Gray has collaborated with contemporary Christian artists such as Sara Groves, Andrew Peterson, Joel Hanson (frontman for 90s Christian rock band PFR), Andy Gullahorn, Randall Goodgame, Jason Ingram, Thad Cockrell and Andrew Osenga (of Caedmon's Call). He has toured with Jeremy Camp, Sanctus Real, Matthew West, Shawn McDonald, downhere, Big Daddy Weave, The Afters, Mark Schultz and others.

Gray won ASCAP Performance Awards for "More Like Falling in Love" (2011) and "Good to Be Alive" (2012). He has shared the stage with many major artists such as Michael W. Smith, Steven Curtis Chapman, Lauren Daigle and Sanctus Real. His first No. 1 single, "Nothing Is Wasted", reached the top spot on the Soft AC Chart in May 2013 and remained there for nine weeks.

His release in 2012 was named Album of the Year by critics and garnered three Top 5 radio singles, including "Nothing Is Wasted". In May 2013, he was honored at ASCAP's 35th Annual Christian Music Awards with the Most Performed Song Award for his single "Good to Be Alive", co-written with Brandon Heath and Jason Ingram. The song was a Top 5 single on Christian radio and was released on Gray's album A Way to See in the Dark.
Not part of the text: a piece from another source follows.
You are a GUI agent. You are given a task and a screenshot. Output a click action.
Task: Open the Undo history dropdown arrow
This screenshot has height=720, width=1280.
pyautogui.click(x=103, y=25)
On March 4, 2014, Gray released the album Love Will Have the Final Word, which speaks to the redeeming power of unfailing love, decisiveness, and closure. The lead single, "With Every Act of Love", helped mark the most successful launch at radio in Centricity Music history at that time, with 39 adds its debut week; it reached Billboards Top Ten AC Indicator chart and Top 20 on the National Audience Chart and was a No.1 radio hit. In March 2014, Gray embarked on the K-LOVE Listener Appreciate Tour in support of his newest album.

On March 20, 2014, Gray joined The Bible: Son of God 2014 Tour along with artists such as Natalie Grant, Francesca Battistelli, Sidewalk Prophets, Chris August and Meredith Andrews. In February 2015, Gray went on the spring leg of the Beautiful Offerings Tour with Big Daddy Weave along with Citizen Way and Lauren Daigle.

Love Will Have the Final Word: Post Script was released June 9, 2015. It features remixes, over-cuts and demos from the previous album Love Will Have the Final Word and the new songs "Glow in the Dark" and "One Voice". His subsequent studio album, Where the Light Gets In, was released on June 17, 2016, with Centricity Music.

He released The Kipper Gray Sessions EP in 2018, a collaboration between him and his son Kristopher "Kipper" Gray, who produced and co-wrote for the project. In 2019 he started and hosted the Acoustic Storytime as a monthly radio show for SiriusXM's The Message that features songs, stories and conversations with other Christian musicians. He also released the first of three EPs, Order, in 2019, followed by Disorder and Reorder, which were eventually repackaged together as a full-length album, Order Disorder Reorder, in 2020.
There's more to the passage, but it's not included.